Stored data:
***

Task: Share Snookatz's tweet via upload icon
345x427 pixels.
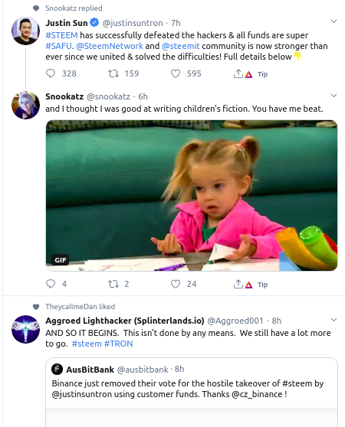Action: point(238,284)
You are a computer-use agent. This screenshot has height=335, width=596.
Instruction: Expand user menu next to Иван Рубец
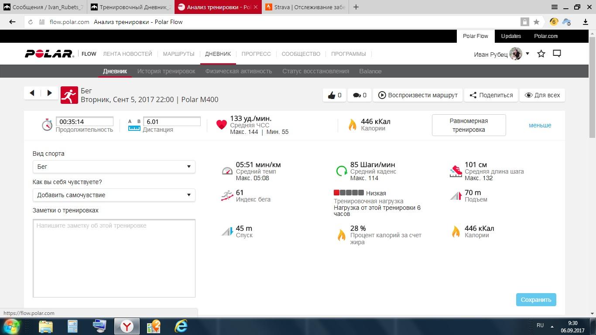click(527, 54)
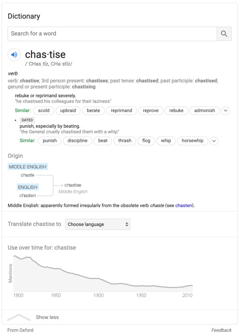Select the berate synonym chip
The height and width of the screenshot is (336, 242).
coord(93,111)
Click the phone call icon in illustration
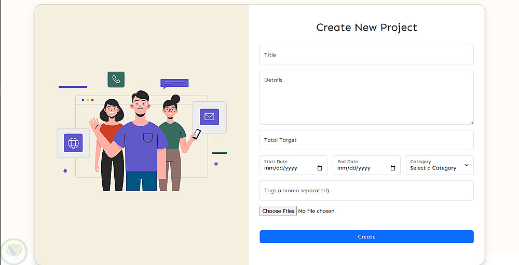 point(116,80)
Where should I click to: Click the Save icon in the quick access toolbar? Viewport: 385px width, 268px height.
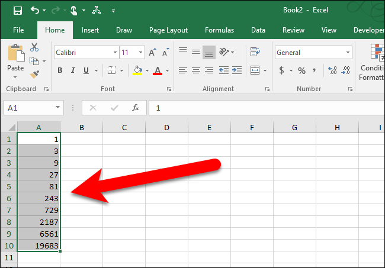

***

### [What to produce]
The data above, line by line: transcribe it exactly and drop the pictures.

### [Task result]
Task: Share Snookatz's tweet via upload icon
345x427 pixels.
Action: point(238,284)
You are a computer-use agent. This screenshot has height=335, width=596.
Instruction: Expand user menu next to Иван Рубец
click(527, 54)
Select the berate synonym chip
The height and width of the screenshot is (336, 242).
coord(93,111)
Click the phone call icon in illustration
 point(116,80)
Where should I click to: Click the Save icon in the quick access toolbar? Viewport: 385px width, 268px height.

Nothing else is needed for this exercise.